*Objective:*
Pull out every line of the data below that contains the string "input", and copy each one. Case matters.

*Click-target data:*
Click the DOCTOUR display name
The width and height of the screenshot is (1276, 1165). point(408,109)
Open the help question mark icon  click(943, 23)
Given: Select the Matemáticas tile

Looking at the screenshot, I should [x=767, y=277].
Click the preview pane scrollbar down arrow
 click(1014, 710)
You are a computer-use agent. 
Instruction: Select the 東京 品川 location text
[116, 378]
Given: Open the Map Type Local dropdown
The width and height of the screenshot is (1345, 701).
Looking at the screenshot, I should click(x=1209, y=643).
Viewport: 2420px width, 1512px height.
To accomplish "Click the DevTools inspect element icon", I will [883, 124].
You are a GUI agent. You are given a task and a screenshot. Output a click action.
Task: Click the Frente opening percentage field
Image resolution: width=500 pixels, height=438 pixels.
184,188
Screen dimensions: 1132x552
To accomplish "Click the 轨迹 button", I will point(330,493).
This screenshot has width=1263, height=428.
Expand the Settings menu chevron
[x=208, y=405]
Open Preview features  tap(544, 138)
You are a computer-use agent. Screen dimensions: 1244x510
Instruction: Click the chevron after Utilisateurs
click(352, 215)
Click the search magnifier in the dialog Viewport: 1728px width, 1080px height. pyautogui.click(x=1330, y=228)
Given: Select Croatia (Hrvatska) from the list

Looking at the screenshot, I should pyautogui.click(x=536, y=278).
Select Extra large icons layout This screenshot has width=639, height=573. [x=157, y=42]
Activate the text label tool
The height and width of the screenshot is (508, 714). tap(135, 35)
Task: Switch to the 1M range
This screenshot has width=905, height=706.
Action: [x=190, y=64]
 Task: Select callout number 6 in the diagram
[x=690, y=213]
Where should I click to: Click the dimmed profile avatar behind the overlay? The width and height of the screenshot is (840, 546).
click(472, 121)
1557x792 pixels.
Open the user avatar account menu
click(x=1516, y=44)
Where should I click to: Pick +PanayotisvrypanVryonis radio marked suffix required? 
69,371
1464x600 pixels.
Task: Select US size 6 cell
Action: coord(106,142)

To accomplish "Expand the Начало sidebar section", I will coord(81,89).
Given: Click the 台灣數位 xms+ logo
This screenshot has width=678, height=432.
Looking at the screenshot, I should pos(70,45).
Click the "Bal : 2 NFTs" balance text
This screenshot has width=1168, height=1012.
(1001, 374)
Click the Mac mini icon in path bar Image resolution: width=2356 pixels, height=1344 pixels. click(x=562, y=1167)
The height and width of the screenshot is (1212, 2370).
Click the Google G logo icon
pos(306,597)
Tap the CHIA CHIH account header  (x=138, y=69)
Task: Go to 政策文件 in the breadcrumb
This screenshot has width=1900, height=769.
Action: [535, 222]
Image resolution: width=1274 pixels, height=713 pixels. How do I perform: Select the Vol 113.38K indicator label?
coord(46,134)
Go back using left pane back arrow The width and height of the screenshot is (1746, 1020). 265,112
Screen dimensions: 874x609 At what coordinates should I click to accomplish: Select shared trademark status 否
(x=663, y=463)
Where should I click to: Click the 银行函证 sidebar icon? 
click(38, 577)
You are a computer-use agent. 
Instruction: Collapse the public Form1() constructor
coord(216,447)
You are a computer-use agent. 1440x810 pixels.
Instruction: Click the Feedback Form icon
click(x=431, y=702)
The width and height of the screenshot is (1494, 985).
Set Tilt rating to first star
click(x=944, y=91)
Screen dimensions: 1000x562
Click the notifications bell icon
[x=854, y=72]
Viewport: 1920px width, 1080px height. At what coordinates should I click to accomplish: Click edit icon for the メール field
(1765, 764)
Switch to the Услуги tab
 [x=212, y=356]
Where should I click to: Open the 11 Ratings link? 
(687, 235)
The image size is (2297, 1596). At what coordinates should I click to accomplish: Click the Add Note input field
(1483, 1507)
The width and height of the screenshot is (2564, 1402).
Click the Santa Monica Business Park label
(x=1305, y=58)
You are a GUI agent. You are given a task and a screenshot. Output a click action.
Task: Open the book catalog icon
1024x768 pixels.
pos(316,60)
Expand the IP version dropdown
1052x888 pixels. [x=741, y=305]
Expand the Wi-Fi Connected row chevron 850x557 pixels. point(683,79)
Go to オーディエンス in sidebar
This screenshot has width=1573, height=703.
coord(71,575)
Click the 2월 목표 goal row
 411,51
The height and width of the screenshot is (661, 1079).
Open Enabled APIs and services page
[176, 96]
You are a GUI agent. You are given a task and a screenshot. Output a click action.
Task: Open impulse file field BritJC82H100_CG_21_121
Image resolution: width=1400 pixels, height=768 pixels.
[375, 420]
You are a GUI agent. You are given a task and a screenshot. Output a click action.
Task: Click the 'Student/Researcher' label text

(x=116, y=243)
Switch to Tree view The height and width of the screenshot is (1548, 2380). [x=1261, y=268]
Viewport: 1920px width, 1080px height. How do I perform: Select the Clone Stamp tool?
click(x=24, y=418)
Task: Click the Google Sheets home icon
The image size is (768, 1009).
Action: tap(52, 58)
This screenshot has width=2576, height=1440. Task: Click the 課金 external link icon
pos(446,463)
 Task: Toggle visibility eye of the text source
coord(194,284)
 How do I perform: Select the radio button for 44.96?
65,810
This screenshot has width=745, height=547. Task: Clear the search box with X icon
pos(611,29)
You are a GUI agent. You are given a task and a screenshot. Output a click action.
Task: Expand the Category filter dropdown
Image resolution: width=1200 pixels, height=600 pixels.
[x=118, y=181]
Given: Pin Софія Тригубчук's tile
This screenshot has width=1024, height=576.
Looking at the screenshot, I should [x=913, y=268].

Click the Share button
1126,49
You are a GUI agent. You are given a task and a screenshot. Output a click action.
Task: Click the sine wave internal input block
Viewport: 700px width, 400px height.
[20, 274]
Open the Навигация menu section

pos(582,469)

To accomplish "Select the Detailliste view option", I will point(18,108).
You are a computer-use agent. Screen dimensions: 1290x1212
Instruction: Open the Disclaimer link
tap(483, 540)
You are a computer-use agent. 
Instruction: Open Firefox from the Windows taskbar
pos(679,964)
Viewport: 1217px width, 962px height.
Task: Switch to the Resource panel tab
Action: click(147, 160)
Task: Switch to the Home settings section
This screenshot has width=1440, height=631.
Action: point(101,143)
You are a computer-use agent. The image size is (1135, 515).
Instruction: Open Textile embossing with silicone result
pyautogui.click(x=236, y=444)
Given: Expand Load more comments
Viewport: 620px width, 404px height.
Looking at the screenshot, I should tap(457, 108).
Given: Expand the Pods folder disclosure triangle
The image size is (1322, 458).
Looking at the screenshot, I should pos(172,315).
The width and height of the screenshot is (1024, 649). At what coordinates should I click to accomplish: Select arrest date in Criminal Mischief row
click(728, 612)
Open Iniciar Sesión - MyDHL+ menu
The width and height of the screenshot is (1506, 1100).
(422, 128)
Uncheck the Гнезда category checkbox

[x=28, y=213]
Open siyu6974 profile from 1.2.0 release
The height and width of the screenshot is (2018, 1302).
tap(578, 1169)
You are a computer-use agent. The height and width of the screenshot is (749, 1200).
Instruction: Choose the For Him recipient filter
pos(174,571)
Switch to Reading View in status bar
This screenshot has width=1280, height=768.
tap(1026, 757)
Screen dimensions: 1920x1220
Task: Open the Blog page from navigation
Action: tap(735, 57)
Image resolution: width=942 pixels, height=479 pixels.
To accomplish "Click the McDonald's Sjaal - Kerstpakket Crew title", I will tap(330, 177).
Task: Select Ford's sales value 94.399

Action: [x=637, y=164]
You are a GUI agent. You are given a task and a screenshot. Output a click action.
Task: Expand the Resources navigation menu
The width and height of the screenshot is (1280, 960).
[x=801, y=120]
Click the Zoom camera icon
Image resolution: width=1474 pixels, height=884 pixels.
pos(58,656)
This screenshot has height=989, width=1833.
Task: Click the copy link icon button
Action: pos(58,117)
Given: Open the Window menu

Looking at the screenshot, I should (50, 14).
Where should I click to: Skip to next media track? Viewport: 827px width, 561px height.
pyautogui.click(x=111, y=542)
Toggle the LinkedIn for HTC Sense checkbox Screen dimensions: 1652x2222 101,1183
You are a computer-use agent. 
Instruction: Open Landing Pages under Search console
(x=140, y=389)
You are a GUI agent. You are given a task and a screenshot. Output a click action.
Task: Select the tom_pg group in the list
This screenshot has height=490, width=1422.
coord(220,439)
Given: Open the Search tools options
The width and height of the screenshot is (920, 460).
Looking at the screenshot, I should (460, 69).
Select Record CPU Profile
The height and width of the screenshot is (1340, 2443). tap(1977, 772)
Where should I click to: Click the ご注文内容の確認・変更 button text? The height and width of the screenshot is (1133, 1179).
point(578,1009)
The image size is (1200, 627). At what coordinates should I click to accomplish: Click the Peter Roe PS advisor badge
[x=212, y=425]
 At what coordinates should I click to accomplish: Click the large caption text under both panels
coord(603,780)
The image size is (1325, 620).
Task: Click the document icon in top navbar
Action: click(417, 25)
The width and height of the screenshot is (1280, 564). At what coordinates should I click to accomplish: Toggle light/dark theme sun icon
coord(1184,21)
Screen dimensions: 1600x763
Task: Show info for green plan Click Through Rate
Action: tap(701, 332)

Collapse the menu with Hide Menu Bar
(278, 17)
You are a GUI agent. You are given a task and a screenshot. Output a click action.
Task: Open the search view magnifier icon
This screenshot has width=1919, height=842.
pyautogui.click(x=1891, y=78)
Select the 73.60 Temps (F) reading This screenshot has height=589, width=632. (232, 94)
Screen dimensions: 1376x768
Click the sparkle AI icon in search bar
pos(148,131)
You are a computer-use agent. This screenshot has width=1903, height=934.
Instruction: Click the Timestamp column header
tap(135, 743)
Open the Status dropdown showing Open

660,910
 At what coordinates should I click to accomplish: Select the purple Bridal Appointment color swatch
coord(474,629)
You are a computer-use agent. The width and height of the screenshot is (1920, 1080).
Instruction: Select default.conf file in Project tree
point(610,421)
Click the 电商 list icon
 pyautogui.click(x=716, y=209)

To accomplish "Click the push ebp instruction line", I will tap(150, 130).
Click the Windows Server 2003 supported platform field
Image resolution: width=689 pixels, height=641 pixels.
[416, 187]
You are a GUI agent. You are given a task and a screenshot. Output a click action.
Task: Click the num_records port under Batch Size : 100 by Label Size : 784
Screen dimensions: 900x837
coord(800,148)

*Result:*
The image size is (2297, 1596). At what coordinates should I click to accomplish: Click the Add Note input field
Task: Click the sine wave internal input block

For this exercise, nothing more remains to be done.